Zilverpijl (Flemish for 'Silver Arrow') is a Belgian comic book series set in the American Old West. The main character in the series is a Native American chief called Zilverpijl, or Silver Arrow. The comic was created by Frank Sels and its artists include Edgard Gastmans and Karel Verschuere. The comic is called Hopeanuoli in Finland, Silverpilen in Sweden, Sølvpilen in Norway, Sølvpil in Denmark, Silberpfeil in Germany and Zilverpijl in the Netherlands.

The title character of the series is the young Native American chief Silver Arrow, a wise and resourceful chief of the Kiowa. Other main characters are his blood brother Falcon, and Silver Arrow's sister, Moonbeam. Her pet, the puma cub Tinka also has an important role. Falcon is Silver Arrow's blood brother, because he has saved his life. In most translations Falcon is directly translated from the Flemish Valk, in German his name is Falk, in Norwegian Falk, and in Swedish Falken.
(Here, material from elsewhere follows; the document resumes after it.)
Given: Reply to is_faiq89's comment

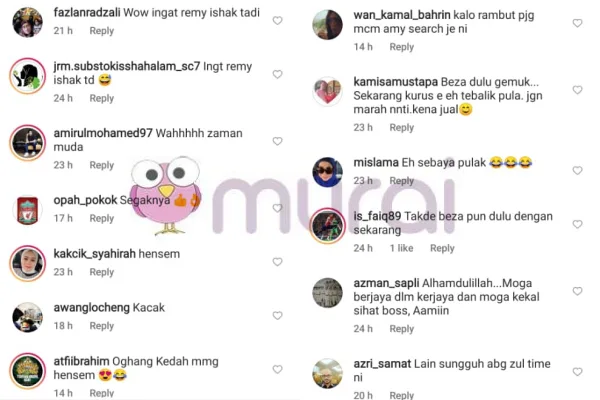Looking at the screenshot, I should click(x=442, y=248).
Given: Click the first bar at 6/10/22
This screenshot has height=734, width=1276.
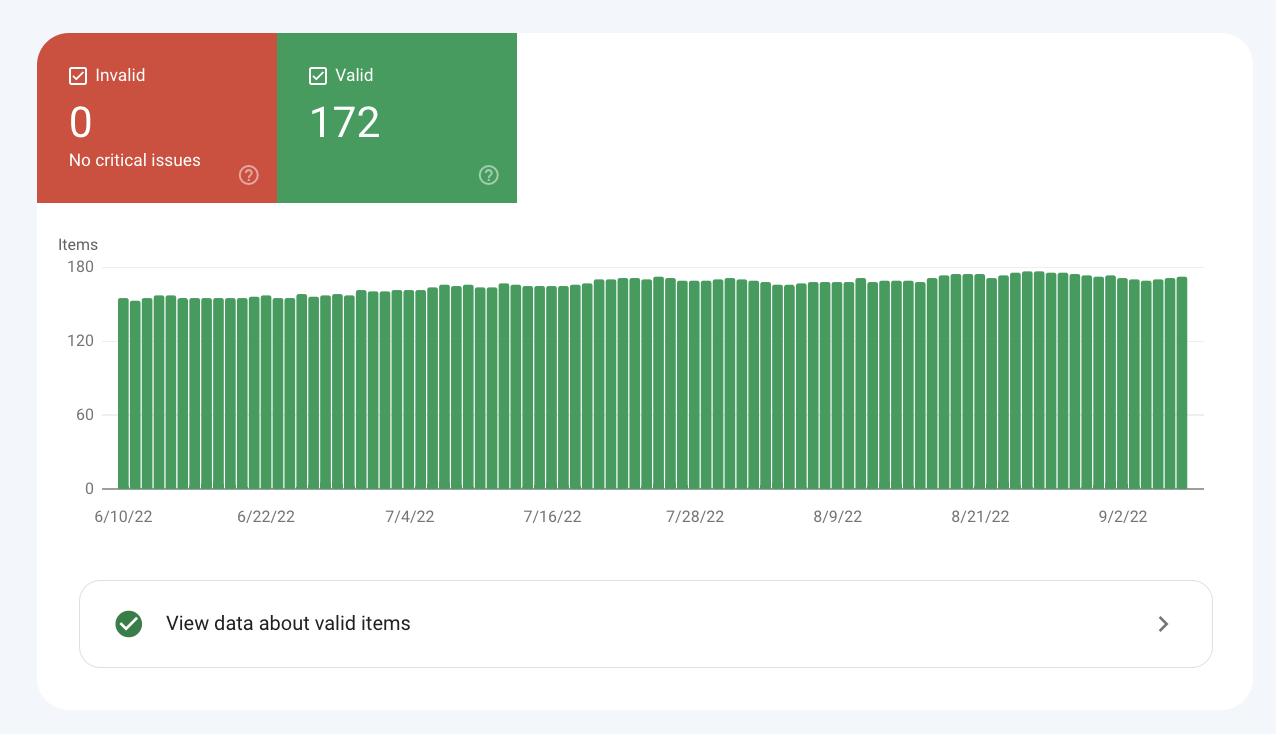Looking at the screenshot, I should pyautogui.click(x=124, y=393).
However, in Finnish, Valk became the Finnish-American Pekka Kenttä.

The comic was published in Finland for ten years from 1976 to 1985. Issues 3 through 24 in 1979 and 1 through 7 in 1980 also featured Turok as a black-and-white supplement. The comic also included factual information about Native Americans and instructions for constructing Native American equipment. There was also a "Zilverpijl Native American camp" at the Kullasvuori camping resort.